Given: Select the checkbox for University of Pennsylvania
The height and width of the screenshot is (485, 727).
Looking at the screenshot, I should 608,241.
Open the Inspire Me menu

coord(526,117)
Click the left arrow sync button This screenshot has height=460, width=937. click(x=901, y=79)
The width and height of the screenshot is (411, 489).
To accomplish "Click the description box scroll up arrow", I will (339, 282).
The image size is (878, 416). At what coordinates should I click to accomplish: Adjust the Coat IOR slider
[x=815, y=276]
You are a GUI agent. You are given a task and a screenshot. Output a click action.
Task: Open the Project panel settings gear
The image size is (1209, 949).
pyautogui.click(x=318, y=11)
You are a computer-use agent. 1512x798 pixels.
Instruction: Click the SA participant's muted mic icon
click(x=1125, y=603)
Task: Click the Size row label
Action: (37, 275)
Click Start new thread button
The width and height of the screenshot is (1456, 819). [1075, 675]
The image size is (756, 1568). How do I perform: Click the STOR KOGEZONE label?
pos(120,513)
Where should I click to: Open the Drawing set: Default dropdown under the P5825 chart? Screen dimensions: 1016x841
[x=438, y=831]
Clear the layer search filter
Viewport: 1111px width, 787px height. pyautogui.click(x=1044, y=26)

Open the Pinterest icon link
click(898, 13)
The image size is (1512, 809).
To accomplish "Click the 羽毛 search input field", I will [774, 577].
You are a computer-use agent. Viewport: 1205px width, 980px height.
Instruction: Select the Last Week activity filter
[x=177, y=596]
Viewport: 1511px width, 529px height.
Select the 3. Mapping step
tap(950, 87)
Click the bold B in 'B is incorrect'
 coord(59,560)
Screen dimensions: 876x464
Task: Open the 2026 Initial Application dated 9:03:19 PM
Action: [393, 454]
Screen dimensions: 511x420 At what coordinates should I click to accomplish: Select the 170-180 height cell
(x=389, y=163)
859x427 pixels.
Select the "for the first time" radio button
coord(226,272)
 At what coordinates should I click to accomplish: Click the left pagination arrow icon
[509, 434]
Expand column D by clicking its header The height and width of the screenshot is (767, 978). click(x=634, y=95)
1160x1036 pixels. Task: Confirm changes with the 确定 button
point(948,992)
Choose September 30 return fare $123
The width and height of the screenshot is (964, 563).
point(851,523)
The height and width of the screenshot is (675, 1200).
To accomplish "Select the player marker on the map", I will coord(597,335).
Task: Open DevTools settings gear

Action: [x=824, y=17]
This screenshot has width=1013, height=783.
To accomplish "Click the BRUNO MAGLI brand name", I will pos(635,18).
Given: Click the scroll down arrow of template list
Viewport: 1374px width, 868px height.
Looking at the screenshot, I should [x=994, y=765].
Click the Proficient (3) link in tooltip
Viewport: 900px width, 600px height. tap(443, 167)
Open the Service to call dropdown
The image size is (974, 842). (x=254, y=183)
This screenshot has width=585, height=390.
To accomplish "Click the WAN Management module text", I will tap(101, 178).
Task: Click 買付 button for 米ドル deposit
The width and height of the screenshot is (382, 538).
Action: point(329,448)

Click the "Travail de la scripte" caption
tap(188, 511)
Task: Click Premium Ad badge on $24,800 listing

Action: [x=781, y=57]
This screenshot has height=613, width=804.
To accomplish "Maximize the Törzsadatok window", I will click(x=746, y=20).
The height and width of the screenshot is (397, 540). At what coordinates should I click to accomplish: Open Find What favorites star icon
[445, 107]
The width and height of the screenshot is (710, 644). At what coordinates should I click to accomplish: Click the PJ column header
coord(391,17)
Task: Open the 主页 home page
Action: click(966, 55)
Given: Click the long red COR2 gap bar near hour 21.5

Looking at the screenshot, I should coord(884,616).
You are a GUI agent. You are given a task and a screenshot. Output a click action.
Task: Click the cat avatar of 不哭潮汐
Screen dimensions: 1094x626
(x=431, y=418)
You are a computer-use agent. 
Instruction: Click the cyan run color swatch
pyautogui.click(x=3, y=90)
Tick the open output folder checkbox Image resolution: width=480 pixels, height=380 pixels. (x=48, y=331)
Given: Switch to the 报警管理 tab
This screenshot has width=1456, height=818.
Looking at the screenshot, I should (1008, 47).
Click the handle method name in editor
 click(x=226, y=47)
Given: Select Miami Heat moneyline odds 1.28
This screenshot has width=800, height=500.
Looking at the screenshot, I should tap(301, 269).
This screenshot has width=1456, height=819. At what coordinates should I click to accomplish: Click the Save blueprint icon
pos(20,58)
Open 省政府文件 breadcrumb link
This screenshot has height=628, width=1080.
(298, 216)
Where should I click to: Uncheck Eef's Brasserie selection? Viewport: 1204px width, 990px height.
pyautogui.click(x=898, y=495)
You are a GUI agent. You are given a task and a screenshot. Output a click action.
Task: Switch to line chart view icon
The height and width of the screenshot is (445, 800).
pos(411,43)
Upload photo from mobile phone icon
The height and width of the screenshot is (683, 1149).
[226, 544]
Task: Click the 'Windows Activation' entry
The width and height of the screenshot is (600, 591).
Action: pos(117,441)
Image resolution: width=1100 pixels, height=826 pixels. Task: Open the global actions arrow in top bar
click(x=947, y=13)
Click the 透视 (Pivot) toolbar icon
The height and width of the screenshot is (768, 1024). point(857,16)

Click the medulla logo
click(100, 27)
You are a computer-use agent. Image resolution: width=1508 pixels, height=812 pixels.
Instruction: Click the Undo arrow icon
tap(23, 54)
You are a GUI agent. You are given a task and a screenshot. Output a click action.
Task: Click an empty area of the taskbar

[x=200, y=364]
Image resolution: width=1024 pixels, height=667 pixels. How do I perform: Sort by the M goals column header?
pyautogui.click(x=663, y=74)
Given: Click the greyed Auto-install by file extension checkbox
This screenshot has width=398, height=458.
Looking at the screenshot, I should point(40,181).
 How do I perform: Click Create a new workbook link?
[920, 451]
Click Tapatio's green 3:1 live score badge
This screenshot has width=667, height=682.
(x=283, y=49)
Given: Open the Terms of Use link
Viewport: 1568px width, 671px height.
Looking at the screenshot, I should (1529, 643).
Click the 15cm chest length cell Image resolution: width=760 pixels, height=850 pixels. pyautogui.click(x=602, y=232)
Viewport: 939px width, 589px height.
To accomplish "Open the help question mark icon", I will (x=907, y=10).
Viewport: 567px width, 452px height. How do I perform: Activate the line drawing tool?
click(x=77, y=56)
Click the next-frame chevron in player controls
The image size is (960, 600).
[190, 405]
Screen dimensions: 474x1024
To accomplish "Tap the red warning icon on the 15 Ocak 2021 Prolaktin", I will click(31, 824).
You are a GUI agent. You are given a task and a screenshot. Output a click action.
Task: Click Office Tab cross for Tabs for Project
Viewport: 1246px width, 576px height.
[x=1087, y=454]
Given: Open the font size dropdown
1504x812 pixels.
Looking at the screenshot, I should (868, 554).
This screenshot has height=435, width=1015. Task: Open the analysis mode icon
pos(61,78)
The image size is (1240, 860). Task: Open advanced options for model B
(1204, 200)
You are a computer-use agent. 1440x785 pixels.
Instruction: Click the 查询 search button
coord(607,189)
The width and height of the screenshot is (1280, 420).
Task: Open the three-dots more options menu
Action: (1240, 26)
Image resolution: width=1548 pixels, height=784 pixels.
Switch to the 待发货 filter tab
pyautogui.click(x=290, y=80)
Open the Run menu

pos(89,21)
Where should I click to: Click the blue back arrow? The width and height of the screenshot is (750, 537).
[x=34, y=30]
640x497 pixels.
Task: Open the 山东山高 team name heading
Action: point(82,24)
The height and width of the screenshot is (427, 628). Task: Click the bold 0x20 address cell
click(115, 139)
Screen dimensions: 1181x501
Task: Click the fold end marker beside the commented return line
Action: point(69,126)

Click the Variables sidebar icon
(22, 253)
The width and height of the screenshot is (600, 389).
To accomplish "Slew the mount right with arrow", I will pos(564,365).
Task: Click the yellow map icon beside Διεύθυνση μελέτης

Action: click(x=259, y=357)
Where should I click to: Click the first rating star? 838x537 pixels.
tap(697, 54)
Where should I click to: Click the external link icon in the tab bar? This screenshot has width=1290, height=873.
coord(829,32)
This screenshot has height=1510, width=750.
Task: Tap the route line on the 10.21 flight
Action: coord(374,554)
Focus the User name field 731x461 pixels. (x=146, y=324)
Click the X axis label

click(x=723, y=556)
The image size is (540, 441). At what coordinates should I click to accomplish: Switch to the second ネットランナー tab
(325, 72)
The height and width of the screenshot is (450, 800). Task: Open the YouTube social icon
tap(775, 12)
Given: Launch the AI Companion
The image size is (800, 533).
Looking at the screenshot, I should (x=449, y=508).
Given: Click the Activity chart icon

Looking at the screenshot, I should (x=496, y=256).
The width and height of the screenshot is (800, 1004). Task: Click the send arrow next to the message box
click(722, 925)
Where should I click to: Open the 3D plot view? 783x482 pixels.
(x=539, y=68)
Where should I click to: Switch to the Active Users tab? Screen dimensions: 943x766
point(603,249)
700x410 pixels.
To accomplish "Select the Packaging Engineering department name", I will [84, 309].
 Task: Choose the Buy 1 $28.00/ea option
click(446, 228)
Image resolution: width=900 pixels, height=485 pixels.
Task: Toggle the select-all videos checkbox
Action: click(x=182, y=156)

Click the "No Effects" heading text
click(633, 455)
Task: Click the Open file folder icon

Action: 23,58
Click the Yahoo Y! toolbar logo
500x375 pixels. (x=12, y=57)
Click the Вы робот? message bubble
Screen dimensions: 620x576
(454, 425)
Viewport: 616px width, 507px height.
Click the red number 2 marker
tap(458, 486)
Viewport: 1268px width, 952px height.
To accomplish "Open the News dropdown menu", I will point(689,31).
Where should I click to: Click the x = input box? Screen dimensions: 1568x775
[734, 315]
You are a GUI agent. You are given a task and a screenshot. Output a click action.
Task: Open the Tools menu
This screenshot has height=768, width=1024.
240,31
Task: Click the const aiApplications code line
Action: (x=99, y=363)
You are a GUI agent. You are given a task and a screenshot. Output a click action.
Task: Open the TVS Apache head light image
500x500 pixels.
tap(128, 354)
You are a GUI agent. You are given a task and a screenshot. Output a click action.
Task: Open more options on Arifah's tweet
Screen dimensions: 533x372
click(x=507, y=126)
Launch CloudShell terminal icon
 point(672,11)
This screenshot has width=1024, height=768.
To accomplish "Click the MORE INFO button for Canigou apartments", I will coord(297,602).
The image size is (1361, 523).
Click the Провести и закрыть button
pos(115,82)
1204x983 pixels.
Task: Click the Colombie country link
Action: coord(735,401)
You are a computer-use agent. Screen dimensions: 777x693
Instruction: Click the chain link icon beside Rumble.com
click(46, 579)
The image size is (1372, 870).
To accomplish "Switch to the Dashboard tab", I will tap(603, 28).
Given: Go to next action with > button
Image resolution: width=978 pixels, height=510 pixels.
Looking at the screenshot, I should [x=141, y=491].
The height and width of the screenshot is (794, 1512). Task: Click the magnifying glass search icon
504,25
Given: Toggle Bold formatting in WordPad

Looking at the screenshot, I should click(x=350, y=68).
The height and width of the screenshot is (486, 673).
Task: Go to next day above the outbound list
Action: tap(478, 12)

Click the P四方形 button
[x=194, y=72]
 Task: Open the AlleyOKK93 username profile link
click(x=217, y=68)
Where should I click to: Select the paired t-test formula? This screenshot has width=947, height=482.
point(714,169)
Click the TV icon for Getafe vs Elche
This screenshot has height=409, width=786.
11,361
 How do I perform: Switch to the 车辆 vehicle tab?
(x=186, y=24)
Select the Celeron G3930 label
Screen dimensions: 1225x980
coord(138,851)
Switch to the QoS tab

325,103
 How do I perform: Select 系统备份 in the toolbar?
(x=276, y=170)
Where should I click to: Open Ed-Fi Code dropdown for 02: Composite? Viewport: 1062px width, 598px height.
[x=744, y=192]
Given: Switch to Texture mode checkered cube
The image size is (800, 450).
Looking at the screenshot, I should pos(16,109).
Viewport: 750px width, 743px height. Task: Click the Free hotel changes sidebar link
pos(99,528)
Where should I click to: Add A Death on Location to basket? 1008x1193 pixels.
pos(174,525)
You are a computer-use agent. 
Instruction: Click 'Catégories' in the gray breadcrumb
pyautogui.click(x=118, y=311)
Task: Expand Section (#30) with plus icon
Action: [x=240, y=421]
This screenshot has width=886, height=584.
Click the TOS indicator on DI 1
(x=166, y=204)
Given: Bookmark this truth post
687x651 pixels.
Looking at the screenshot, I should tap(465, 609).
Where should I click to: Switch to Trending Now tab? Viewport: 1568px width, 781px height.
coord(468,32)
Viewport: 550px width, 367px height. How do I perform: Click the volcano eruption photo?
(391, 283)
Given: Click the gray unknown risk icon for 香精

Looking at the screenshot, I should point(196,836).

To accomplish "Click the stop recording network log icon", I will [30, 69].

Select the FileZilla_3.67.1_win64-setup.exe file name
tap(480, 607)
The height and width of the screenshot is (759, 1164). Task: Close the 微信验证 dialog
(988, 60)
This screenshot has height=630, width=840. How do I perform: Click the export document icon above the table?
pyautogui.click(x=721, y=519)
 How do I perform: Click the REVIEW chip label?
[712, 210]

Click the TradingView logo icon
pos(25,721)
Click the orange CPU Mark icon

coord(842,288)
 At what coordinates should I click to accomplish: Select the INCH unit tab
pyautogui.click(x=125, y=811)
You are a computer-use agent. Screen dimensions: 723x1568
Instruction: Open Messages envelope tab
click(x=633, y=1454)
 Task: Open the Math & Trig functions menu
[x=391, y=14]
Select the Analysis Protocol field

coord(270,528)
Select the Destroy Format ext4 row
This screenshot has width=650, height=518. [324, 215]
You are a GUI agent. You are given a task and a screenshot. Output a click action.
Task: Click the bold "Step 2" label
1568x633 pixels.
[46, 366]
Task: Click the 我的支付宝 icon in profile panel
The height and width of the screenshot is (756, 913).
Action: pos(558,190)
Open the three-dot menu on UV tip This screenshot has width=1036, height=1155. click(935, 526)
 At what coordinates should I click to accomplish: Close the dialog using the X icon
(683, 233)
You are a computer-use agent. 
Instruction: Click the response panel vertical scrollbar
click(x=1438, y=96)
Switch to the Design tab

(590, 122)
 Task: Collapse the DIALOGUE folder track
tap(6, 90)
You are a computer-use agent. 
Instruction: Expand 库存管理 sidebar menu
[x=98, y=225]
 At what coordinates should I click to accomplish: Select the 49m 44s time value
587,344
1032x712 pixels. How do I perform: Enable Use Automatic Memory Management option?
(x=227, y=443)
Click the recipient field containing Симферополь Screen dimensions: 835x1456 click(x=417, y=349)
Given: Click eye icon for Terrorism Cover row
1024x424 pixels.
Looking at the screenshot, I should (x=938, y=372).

* **What to do**
Set down exactly the lines that begin the records and continue through the line bearing "The image size is (1512, 809)."; include both ends.

* **Response below**
Given: Select the checkbox for University of Pennsylvania
The height and width of the screenshot is (485, 727).
Looking at the screenshot, I should 608,241.
Open the Inspire Me menu

coord(526,117)
Click the left arrow sync button This screenshot has height=460, width=937. click(x=901, y=79)
The width and height of the screenshot is (411, 489).
To accomplish "Click the description box scroll up arrow", I will (339, 282).
The image size is (878, 416). At what coordinates should I click to accomplish: Adjust the Coat IOR slider
[x=815, y=276]
You are a GUI agent. You are given a task and a screenshot. Output a click action.
Task: Open the Project panel settings gear
The image size is (1209, 949).
pyautogui.click(x=318, y=11)
You are a computer-use agent. 1512x798 pixels.
Instruction: Click the SA participant's muted mic icon
click(x=1125, y=603)
Task: Click the Size row label
Action: (37, 275)
Click Start new thread button
The width and height of the screenshot is (1456, 819). [1075, 675]
The image size is (756, 1568). How do I perform: Click the STOR KOGEZONE label?
pos(120,513)
Where should I click to: Open the Drawing set: Default dropdown under the P5825 chart? Screen dimensions: 1016x841
[x=438, y=831]
Clear the layer search filter
Viewport: 1111px width, 787px height. pyautogui.click(x=1044, y=26)

Open the Pinterest icon link
click(898, 13)
The image size is (1512, 809).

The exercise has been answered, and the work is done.